Roger Allen and Pamela Allen obtained a decree dissolving their marriage on February 7, 1980. Incorporated into the decree was a stipulation for permanent orders containing the Allens' agreement as to property division, child support, and maintenance. The stipulation provided, among other things, that before March 1, 1980, Pamela would receive from Roger cash payments totaling $93,200. In addition, she was to receive a promissory note from Roger in the amount of $75,000 secured by a deed of trust on the Allens' home (the family home). The note and $75,000 of the cash represented one-half of the equity that had accumulated in the family home as of the time of the dissolution. The remainder of the cash payments represented the value of a fur coat and a Jaguar automobile surrendered by Pamela to Roger. The stipulation further provided that upon receipt of the cash, the promissory note, and the deed of trust, Pamela would convey her interest in the family home to Roger.

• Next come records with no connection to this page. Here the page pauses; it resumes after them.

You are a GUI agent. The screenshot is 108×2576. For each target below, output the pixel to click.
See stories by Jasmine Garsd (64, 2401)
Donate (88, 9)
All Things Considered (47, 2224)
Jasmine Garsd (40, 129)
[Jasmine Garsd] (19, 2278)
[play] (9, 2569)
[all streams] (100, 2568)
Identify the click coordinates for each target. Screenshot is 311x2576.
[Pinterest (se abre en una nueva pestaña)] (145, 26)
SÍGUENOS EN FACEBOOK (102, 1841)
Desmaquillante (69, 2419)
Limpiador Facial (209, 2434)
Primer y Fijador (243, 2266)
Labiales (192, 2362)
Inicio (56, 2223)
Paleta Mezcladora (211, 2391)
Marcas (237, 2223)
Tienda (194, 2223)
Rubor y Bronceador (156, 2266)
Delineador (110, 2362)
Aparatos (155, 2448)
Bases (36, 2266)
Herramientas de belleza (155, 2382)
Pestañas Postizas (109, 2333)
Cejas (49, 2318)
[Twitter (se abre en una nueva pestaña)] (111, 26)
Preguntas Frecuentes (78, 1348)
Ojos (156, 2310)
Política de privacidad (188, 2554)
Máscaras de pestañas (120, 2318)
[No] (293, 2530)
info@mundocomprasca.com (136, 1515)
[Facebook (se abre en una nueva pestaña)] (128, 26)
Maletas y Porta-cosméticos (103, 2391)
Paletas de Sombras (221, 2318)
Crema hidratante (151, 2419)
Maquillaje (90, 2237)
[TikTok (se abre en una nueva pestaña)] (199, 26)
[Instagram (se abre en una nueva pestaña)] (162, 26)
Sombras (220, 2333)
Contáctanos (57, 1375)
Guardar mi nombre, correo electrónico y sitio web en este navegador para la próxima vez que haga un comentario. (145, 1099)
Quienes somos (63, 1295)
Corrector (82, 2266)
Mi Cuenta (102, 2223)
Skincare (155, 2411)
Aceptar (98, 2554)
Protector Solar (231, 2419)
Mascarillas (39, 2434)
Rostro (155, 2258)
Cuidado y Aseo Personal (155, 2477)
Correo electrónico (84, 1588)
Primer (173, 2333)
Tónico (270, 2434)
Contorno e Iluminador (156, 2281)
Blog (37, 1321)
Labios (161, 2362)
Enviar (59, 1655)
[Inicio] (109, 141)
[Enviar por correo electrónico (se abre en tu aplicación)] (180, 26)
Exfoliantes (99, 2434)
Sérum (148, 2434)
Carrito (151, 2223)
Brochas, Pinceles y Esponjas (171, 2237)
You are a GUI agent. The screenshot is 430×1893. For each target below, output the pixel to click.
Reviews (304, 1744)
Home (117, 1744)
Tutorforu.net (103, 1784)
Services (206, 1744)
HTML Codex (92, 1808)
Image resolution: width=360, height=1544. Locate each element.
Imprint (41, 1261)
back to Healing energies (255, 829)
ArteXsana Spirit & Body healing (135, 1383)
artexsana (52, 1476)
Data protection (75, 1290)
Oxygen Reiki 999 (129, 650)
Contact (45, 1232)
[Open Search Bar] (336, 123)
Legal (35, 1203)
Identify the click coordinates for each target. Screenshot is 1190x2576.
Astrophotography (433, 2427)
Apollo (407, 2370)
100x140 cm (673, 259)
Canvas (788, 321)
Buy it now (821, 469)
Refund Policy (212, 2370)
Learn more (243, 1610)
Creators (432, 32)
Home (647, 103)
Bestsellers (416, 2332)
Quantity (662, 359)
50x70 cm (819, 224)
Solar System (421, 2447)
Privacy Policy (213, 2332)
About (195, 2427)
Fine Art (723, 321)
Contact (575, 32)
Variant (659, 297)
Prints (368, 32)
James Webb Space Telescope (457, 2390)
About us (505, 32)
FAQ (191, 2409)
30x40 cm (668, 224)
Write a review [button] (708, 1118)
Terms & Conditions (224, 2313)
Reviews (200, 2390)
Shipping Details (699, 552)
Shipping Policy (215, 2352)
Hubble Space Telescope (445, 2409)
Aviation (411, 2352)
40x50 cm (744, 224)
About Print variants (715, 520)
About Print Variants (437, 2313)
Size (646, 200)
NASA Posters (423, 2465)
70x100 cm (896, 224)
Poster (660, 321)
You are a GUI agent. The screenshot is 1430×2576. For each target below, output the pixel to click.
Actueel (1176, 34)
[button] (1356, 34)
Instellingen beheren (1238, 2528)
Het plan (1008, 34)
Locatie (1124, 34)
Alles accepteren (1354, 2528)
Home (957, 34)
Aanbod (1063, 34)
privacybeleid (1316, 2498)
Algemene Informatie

In January and February 1980, Roger made the cash payments and gave a secured note to Pamela as provided for in the stipulation. Roger obtained $3,200 of the cash through a loan from a friend. He obtained the remaining $90,000 through a loan from Arapahoe Bank & Trust, secured by a second deed of trust on the family home. On the same day that she received the $90,000, Pamela invested $88,413.02 in a house on Driver Lane in Littleton (Driver Lane residence). She sold the Driver Lane residence on July 9, 1980, and received $89,593.74 as proceeds of the sale. She immediately transferred $75,000 of that money to a bank in Florida. Soon after, Pamela purchased an interest in a home in Florida, spending almost $44,000 to buy the interest and to redecorate the home. Within several months of the purchase, she expended the remaining proceeds of approximately $45,000 that she had received from the sale of the Driver Lane residence.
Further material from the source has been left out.